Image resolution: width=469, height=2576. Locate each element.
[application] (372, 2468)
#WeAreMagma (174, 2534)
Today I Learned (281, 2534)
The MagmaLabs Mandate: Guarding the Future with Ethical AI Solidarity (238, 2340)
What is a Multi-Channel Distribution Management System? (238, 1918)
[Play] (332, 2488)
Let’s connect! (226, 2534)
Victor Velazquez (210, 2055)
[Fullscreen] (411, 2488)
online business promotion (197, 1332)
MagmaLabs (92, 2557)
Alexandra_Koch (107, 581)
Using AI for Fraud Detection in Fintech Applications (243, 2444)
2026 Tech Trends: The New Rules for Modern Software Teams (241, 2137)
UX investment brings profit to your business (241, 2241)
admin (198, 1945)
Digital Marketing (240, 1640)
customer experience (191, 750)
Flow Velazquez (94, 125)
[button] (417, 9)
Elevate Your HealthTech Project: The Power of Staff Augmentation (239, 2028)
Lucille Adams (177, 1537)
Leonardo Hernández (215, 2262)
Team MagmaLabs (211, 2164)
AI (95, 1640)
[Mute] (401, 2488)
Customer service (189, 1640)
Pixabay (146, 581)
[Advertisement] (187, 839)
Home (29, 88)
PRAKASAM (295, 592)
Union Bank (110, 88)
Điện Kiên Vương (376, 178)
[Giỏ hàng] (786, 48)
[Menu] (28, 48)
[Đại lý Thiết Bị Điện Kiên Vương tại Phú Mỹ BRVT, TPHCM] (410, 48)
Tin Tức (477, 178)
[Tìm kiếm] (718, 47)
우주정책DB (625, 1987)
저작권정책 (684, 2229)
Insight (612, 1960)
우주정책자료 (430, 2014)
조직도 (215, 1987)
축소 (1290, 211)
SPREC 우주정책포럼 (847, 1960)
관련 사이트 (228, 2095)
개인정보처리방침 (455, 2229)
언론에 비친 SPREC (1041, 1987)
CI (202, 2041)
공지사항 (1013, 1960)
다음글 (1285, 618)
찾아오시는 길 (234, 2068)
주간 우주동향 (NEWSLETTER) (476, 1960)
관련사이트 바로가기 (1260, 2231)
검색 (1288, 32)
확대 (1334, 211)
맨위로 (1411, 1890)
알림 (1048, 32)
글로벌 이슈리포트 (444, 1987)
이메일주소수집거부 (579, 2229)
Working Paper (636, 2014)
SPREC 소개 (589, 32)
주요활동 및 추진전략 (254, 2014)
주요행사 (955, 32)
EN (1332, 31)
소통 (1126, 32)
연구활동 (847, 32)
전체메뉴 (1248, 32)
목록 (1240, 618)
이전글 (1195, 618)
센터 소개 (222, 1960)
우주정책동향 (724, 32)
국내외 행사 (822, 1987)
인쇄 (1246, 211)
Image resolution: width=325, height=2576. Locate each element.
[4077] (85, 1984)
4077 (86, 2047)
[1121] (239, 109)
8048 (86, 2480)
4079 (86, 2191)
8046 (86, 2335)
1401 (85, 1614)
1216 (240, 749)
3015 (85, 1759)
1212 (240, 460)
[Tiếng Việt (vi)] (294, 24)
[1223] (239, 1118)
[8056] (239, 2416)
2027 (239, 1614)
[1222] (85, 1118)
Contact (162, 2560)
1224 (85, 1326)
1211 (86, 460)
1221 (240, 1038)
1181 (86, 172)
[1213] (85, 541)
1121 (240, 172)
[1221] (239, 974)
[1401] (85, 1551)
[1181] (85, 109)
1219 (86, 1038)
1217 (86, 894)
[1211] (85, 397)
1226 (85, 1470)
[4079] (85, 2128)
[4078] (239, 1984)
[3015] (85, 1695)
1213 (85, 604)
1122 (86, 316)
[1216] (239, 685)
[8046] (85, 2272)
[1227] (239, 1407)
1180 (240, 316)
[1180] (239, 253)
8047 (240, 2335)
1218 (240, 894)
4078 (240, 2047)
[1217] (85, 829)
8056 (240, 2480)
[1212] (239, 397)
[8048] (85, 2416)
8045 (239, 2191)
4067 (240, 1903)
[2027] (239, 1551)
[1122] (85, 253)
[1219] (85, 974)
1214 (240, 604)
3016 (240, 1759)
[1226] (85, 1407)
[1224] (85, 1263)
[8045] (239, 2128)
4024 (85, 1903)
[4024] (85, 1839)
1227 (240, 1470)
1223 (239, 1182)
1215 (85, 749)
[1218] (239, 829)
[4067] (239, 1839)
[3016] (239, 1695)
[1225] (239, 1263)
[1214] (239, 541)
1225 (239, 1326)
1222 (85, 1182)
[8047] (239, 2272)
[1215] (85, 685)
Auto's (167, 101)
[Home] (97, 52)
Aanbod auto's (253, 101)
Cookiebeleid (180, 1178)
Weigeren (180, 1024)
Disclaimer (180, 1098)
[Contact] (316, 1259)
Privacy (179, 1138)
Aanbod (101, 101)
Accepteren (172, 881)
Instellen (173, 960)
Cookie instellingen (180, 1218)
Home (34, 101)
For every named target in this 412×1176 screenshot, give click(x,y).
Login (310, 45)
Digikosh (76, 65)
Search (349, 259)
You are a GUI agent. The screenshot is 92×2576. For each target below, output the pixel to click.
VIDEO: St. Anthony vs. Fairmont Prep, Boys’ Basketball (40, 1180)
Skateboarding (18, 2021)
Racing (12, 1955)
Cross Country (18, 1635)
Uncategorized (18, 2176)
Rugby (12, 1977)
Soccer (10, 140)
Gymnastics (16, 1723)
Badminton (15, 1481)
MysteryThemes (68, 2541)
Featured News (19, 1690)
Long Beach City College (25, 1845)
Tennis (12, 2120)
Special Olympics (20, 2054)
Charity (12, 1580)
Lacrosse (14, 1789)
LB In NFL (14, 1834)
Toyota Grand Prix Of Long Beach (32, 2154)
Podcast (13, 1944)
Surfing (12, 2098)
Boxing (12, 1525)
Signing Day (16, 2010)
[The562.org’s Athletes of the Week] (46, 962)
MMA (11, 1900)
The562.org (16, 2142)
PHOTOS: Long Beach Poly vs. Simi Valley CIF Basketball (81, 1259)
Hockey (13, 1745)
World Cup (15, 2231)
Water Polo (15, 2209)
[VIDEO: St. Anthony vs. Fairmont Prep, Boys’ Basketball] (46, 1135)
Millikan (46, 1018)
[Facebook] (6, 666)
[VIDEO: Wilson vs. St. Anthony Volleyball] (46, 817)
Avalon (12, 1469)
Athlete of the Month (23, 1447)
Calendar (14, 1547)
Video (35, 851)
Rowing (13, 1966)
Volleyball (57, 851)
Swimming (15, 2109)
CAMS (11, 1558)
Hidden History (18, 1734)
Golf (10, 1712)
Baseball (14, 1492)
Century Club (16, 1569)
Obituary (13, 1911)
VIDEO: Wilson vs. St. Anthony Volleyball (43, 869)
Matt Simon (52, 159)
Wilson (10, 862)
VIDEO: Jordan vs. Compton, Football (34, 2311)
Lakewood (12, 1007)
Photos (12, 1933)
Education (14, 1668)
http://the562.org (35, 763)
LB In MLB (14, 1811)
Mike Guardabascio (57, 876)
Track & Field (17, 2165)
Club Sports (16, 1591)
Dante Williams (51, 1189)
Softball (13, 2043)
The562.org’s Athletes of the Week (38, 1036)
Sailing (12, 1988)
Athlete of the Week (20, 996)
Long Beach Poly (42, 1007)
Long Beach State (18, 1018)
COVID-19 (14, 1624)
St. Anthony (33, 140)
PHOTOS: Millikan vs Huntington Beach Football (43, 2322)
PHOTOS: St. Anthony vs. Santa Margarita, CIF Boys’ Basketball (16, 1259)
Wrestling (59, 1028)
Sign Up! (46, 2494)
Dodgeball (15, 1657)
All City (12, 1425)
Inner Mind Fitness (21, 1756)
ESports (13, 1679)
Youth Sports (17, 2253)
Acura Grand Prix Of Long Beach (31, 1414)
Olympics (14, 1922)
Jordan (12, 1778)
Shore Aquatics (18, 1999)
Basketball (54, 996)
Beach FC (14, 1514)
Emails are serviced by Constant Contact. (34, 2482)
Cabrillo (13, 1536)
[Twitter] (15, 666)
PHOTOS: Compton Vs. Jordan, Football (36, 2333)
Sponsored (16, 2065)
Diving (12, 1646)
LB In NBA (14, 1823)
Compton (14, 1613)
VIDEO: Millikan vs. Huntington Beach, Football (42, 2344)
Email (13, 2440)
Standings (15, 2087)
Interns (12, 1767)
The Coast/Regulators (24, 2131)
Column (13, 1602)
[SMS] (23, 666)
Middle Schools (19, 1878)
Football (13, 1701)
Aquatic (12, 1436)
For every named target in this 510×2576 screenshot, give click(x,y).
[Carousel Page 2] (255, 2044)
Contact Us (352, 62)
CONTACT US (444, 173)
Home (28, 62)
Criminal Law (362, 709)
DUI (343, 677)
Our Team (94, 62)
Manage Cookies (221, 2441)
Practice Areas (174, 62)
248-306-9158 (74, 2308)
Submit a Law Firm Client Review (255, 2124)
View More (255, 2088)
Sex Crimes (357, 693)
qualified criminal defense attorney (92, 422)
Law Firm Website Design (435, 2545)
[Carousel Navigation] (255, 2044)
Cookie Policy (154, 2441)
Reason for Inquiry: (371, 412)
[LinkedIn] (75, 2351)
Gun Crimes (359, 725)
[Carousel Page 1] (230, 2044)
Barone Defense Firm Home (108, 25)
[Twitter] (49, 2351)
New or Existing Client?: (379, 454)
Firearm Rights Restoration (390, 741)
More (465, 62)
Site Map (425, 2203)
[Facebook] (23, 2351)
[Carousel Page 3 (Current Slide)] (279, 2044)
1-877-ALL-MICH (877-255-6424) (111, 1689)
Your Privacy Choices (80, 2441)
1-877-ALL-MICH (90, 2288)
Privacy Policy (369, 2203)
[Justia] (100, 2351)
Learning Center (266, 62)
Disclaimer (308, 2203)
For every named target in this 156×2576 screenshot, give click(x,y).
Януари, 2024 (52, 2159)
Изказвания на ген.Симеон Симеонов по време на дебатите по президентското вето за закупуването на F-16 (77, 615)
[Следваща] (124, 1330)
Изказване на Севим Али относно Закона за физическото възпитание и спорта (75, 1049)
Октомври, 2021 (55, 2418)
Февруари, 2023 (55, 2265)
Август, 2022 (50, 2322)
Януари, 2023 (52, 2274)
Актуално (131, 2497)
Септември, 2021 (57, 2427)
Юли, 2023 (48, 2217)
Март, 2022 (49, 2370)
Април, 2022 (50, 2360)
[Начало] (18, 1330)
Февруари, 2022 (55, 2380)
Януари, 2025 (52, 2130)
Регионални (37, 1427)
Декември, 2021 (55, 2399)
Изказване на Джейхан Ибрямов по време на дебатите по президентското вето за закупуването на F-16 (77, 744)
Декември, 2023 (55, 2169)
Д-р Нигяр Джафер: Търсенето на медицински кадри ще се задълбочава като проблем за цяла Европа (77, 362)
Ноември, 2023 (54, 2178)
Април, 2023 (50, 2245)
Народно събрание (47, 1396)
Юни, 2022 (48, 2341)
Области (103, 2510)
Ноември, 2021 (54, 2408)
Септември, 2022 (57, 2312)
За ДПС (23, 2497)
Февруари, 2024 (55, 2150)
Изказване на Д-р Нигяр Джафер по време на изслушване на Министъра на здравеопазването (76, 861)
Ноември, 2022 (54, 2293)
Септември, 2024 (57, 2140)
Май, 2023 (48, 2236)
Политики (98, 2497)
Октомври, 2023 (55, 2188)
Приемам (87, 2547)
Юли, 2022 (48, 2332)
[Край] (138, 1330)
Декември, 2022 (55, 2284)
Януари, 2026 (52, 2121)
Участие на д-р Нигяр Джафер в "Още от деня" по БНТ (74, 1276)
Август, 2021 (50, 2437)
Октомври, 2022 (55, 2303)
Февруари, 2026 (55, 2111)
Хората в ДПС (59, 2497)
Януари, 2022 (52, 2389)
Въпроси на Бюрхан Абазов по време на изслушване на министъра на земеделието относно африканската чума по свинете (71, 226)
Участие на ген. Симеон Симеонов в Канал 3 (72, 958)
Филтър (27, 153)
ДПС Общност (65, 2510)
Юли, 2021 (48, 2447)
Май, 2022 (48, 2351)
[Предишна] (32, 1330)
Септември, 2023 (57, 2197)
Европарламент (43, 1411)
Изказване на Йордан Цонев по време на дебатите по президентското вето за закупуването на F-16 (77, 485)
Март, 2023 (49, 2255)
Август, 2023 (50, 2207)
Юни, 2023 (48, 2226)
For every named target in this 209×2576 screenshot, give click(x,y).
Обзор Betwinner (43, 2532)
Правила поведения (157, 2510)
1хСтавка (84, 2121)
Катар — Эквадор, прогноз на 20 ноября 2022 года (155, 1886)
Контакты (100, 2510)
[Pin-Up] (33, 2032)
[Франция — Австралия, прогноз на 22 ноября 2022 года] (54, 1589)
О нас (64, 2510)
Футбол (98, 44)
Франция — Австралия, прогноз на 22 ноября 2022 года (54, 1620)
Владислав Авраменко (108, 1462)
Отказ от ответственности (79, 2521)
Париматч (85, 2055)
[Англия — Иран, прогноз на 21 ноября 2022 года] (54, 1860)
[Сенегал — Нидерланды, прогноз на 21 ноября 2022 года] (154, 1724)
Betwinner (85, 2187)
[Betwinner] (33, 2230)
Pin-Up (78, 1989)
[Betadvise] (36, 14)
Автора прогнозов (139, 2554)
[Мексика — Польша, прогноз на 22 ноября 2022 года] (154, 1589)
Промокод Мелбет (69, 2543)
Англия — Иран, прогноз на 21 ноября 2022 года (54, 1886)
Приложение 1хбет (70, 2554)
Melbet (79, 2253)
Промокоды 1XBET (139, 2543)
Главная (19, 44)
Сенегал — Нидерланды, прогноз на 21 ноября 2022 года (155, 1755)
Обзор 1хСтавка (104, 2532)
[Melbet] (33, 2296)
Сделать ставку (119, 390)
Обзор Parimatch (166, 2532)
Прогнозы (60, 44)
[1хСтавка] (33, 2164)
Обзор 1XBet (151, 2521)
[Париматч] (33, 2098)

* * * *

In the listing above, find the line with "Charity (12, 1580)" and the line with "Contact Us (352, 62)"; set down exactly those two lines and every line between them, nothing more.

TASK SOLUTION:
Charity (12, 1580)
Lacrosse (14, 1789)
LB In NFL (14, 1834)
Toyota Grand Prix Of Long Beach (32, 2154)
Podcast (13, 1944)
Surfing (12, 2098)
Boxing (12, 1525)
Signing Day (16, 2010)
[The562.org’s Athletes of the Week] (46, 962)
MMA (11, 1900)
The562.org (16, 2142)
PHOTOS: Long Beach Poly vs. Simi Valley CIF Basketball (81, 1259)
Hockey (13, 1745)
World Cup (15, 2231)
Water Polo (15, 2209)
[VIDEO: St. Anthony vs. Fairmont Prep, Boys’ Basketball] (46, 1135)
Millikan (46, 1018)
[Facebook] (6, 666)
[VIDEO: Wilson vs. St. Anthony Volleyball] (46, 817)
Avalon (12, 1469)
Athlete of the Month (23, 1447)
Calendar (14, 1547)
Video (35, 851)
Rowing (13, 1966)
Volleyball (57, 851)
Swimming (15, 2109)
CAMS (11, 1558)
Hidden History (18, 1734)
Golf (10, 1712)
Baseball (14, 1492)
Century Club (16, 1569)
Obituary (13, 1911)
VIDEO: Wilson vs. St. Anthony Volleyball (43, 869)
Matt Simon (52, 159)
Wilson (10, 862)
VIDEO: Jordan vs. Compton, Football (34, 2311)
Lakewood (12, 1007)
Photos (12, 1933)
Education (14, 1668)
http://the562.org (35, 763)
LB In MLB (14, 1811)
Mike Guardabascio (57, 876)
Track & Field (17, 2165)
Club Sports (16, 1591)
Dante Williams (51, 1189)
Softball (13, 2043)
The562.org’s Athletes of the Week (38, 1036)
Sailing (12, 1988)
Athlete of the Week (20, 996)
Long Beach Poly (42, 1007)
Long Beach State (18, 1018)
COVID-19 (14, 1624)
St. Anthony (33, 140)
PHOTOS: Millikan vs Huntington Beach Football (43, 2322)
PHOTOS: St. Anthony vs. Santa Margarita, CIF Boys’ Basketball (16, 1259)
Wrestling (59, 1028)
Sign Up! (46, 2494)
Dodgeball (15, 1657)
All City (12, 1425)
Inner Mind Fitness (21, 1756)
ESports (13, 1679)
Youth Sports (17, 2253)
Acura Grand Prix Of Long Beach (31, 1414)
Olympics (14, 1922)
Jordan (12, 1778)
Shore Aquatics (18, 1999)
Basketball (54, 996)
Beach FC (14, 1514)
Emails are serviced by Constant Contact. (34, 2482)
Cabrillo (13, 1536)
[Twitter] (15, 666)
PHOTOS: Compton Vs. Jordan, Football (36, 2333)
Sponsored (16, 2065)
Diving (12, 1646)
LB In NBA (14, 1823)
Compton (14, 1613)
VIDEO: Millikan vs. Huntington Beach, Football (42, 2344)
Email (13, 2440)
Standings (15, 2087)
Interns (12, 1767)
The Coast/Regulators (24, 2131)
Column (13, 1602)
[SMS] (23, 666)
Middle Schools (19, 1878)
Football (13, 1701)
Aquatic (12, 1436)
For every named target in this 510×2576 screenshot, give click(x,y).
[Carousel Page 2] (255, 2044)
Contact Us (352, 62)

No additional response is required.